26 at-risk Detroit schools could be forced to close

Protesters gathered outside a Detroit high school Monday in response to the state's list of at-risk schools that could be forced to close.

By Any Means Necessary, or BAMN, took issue with the State School Reform Office's list of low-performing schools and stood outside Detroit's Osborne High School.

"The state's answer well let's just shut it all down and give them nothing. No!" said Steve Conn, a Detroit Public Schools teacher and BAMN supporter.

The at-risk list includes 38 schools -- 26 of them in Detroit -- that were in the bottom 5 percent for academic performance for the past three years in a row.

"The young people need help; they need support; we need resources in the schools. We need a pay scale for teachers so they can recruit new teachers. The last thing we need is more school closings that will further decimate the city," Conn said.

Detroit school leaders reacted to the announcement inside Coleman A. Young Elementary -- a school now off the list -- trying to find ways to get other schools off that priority list.

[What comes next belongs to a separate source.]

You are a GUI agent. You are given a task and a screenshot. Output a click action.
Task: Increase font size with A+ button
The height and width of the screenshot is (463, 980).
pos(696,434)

The Detroit Federation of Teachers President Ivy Bailey called the decision to close the schools another blow to the progress they're trying to make.

"Some of our children have been a school, and every year the school closed. We can't continue to have that," she said.

While the folks with BAMN plan to hold more demonstrations throughout the city, there's also a learning summit scheduled Jan. 31  and Feb. 1. Representatives from out-of-state schools plan to discuss ways to stop these closures.

"It us time for Detroit to come together and for us to do what's right for our children," Bailey said.